Brannan does not cite or discuss this statute in its opening brief, and has filed no reply brief. Brannan's citations to 26 C.J.S. Debt, Action of section 3 (1956) and non-Arizona authorities are inapposite.
Assessment as Illegal and Void
Brannan contends that the Arizona rule requiring exhaustion of available administrative remedies does not preclude it from challenging the tax as illegal or void. Brannan cites eight non-Arizona cases for this proposition.
These cases do not assist Brannan here. In the tax court, Brannan never sought to defeat ADOR's collection claim on the theory that the prime contracting privilege tax on which ADOR based its assessment was illegal or void. Brannan's defense was instead that ADOR had erroneously assessed such taxes against it under the facts and circumstances of this case. None of Brannan's non-Arizona cases holds that a mere claim of erroneous assessment survives the taxpayer's failure to exhaust administrative remedies.
We observe in addition that the cases on which Brannan relies are fundamentally inconsistent with governing Arizona case law. In Estate of Bohn and Kerr v. Waddell, the taxpayers contended that the Arizona income tax was unconstitutional and void to the extent ADOR had applied it to portions of their income that were protected from state taxation under the intergovernmental tax immunity doctrine and the supremacy clause of the United States Constitution, Estate of Bohn, 174 Ariz. at 241, 848 P.2d at 326; Kerr, 185 Ariz. 457, 459, 916 P.2d 1173, 1175 (App. 1996). In both cases, we held that the taxpayers were nevertheless required to pursue and exhaust their administrative remedies before asserting those contentions in the tax court. Estate of Bohn, 174 Ariz. at 245, 848 P.2d at 330; Kerr, 18S Ariz. at 462-63, 916 P.2d at 1178-79.
Contrary to Brannan's contention, neither Estate of Bohn nor Kerr is distinguishable. Neither case considered the degree to which the taxpayers had failed to exhaust available administrative remedies. It was the fact of failure to exhaust that the court found crucial. Brannan's initial resort to the administrative process and its later failure to properly pursue it does not take this case outside the general rule of exhaustion for which Estate of Bohn and Kerr stand.

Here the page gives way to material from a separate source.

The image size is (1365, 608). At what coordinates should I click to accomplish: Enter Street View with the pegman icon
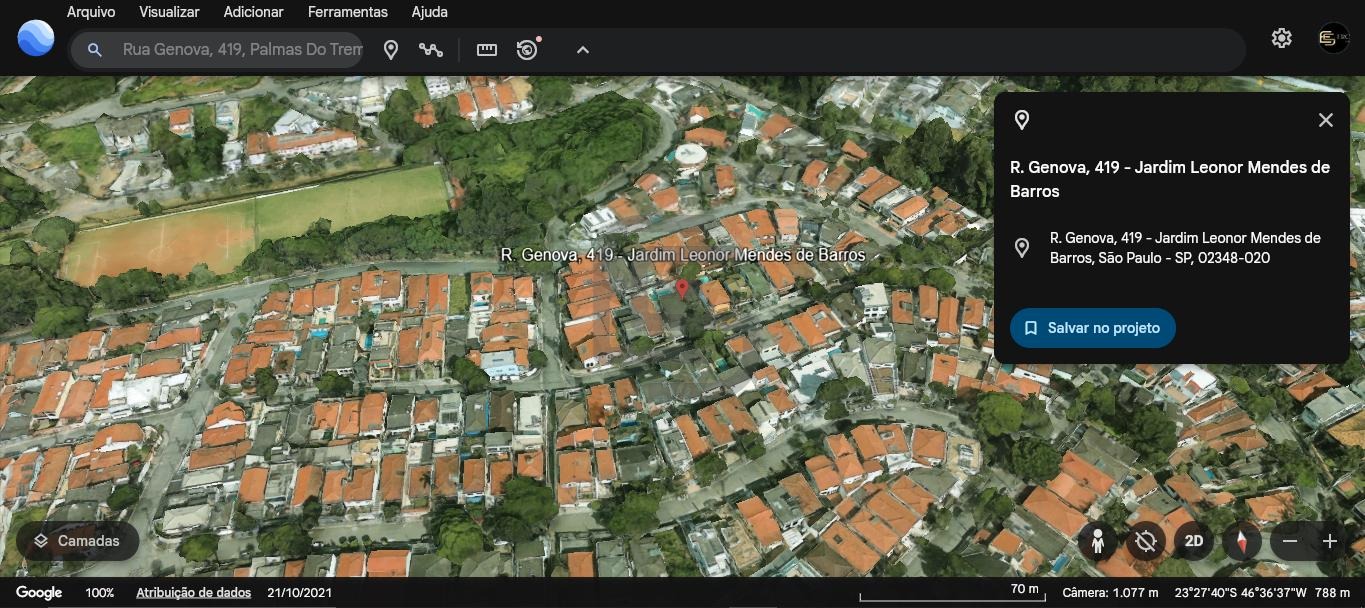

to Contest Brannan's Contention that the Taxes Were Wrongfully Assessed
Finally, Brannan contends that ADOR's failure in the tax court to contest Brannan's claim that the assessment was illegal amounted to a concession on that point. Brannan argues:
While the Department's position is that substantive issues cannot be raised in this proceeding, they cannot be ignored when placed at issue in a motion for summary judgment, which is exactly what happened in the Tax Court. If the Department does not refute the substantive tax issues, it concedes that the assessed tax is illegal.
We disagree. Brannan cites no authority for this contention. It was quite clear in the tax court, as it is here, that under the procedural circumstances of the case, the merits of Brannan's challenge to ADOR's underlying finding of tax liability were simply immaterial. ADOR's failure to address that challenge in recognition of its immateriality cannot be viewed as an admission of the challenge's substantive validity. ADOR properly refrained from expanding the unnecessary reading with which this case had already burdened the tax court. The judgment is affirmed.